NS: External foes are Dusht Dokhian meaning evil beings who cause pain to others. They disrupt the universal Dharma. Internal foes are the vices within Man. Chief amongst them are five: Kaam (illegitimate lust), Krodha (Out of context anger), Lobh (inappropriate material desire), Moh (misplaced love) and Hankar (Egocentricity). 

KG: Do you have any texts or scriptures on war and battle? 

NS: Yes, there are two main martial texts amongst the Akali Nihangs. Dasam Guru Darbar and Sarbloh Guru Darbar both authored by the great warrior Akali Guru Gobind Singh (1666-1708). 

KG: Tell us about the ancient Sikh warrior traditions like hunting and applying blood to weapons and battle standards. Do you still maintain these? Is this relevant in today's modern world? 

NS: Since ancient times hunting has been part and parcel of Indian warrior tradition. To build and test their courage ancient Hindu, Sikh, Mogul and other warriors would engage tigers, bears, elephants, etc. in single combat using a variety of weapons on foot or horse back. Today the Khalsa Sikh warriors, the Akali Nihangs, in order to maintain their martial spirit, still hunt as much as modern times allow or more generally decapitate goats and with its blood anoint their weaponsm standards, battle drums and the foreheads of warriors. For Akali Nihangs these traditions are as relevant today as in the past, in the sense that they keep them attached to their martial heritage. 

KG: Some people would say, what is the point of training with a sword when an AK-47 would do the job a lot quicker. What is your view? 
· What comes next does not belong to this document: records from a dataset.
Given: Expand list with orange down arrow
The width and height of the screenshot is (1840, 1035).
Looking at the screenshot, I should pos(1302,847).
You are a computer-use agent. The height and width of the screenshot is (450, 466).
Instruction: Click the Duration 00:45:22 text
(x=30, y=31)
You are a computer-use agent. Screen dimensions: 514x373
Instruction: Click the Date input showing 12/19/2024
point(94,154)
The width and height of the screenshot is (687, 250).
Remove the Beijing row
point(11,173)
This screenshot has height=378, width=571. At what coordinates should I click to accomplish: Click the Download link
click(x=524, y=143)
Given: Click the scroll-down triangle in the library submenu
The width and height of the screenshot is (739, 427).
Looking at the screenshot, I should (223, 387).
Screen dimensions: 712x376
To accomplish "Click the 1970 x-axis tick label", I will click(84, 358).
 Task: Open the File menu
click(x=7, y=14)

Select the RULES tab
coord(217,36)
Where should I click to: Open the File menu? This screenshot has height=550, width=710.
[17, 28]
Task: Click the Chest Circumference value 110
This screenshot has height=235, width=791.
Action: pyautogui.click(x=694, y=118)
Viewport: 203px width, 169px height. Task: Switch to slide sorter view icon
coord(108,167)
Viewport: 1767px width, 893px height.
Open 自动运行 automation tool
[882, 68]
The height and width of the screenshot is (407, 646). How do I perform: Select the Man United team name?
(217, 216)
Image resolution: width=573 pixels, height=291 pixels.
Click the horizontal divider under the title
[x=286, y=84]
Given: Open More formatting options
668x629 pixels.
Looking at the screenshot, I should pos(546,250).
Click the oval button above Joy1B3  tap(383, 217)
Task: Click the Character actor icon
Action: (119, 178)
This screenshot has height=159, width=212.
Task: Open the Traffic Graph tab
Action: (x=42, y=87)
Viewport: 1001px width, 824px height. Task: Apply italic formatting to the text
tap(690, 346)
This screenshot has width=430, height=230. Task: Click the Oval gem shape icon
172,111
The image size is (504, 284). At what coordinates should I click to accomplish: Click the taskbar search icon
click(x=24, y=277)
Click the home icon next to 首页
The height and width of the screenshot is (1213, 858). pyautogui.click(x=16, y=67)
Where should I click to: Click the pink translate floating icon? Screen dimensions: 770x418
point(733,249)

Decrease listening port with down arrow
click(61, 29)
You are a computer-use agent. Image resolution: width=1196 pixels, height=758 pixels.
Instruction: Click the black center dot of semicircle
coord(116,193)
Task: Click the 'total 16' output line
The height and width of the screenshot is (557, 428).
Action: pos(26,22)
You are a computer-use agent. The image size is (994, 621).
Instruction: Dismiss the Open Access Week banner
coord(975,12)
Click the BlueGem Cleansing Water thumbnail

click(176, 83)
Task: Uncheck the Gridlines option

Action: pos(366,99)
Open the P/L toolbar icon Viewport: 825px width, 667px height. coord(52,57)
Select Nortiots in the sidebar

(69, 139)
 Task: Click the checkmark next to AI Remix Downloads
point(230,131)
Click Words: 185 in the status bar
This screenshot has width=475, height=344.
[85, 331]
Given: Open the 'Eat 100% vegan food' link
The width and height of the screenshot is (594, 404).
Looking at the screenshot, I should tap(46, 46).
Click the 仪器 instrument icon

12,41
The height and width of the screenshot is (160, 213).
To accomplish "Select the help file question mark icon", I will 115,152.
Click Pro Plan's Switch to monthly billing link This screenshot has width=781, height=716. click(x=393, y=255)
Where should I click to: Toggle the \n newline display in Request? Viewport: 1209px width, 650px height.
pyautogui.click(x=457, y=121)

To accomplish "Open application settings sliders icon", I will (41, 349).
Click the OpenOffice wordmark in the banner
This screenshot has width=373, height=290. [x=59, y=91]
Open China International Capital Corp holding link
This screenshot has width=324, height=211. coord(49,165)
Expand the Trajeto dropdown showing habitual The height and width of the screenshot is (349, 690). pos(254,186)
NS: Akali Nihang warriors in India do keep and train in use of all forms of modern firearms such as AK-47, but the AK-47 alone cannot attach a Sikh to his martial history, heritage, ideology or philosophy. Any undisciplined Tom, Dick or Harry may pick up an AK-47 and kill, as in the 1980s during the nightmare years of terrorism in the Punjab. Swordsmanship and its related arts take years of assiduous disciplined training. These long years of hard training under the guidance of a Gurdev (master) forge the spirit, mind and body, tempering it with all the best qualities of an enlightened soul such as morality, ethics, character, intellect, wisdom, physical-mental discipline and spiritual equipoise. All these are the qualities of a true Sikh warrior. Such warriors upholding Dharma seek to bring peace and prosperity to all. In contrast, the AK-47, weapon of choice of most terrorists in the world, in the hands of undisciplined fools gives nothing but death and suffering. 

KG: On your website, a Nihang Warrior is seen decapitating a goat (on video). How is this related to your martial art? 

NS: Chatka (to kill quickly) is the fundamental principle behind Shaster Vidiya. Chatka does not come easy to humans even though they may sit down with their ham sandwich and munch away. Ask most meat eaters would you have killed, skinned and cooked what you eat? The answer in most cases would be 'no'. Humans have a natural aversion to killing, so Sikh warriors, in order to overcome this natural human inhibition to kill and shed blood, decapitate goats. Goats are chosen, apart from the obvious fact they are a good source of meat and leather, because a mature goat's neck is very close in size to a human neck. Akali Nihang warriors state that the same amount of force is required to decapitate a goat as humans, so it is good martial strategy. Once decapitated, the cutting and butchering of the goat also serves to help overcome the human inhibition to shed blood. 

KG: Each of the forms you demonstrated were based upon Hindu Gods in animal forms. Could you describe these a little and their effectiveness in combat? 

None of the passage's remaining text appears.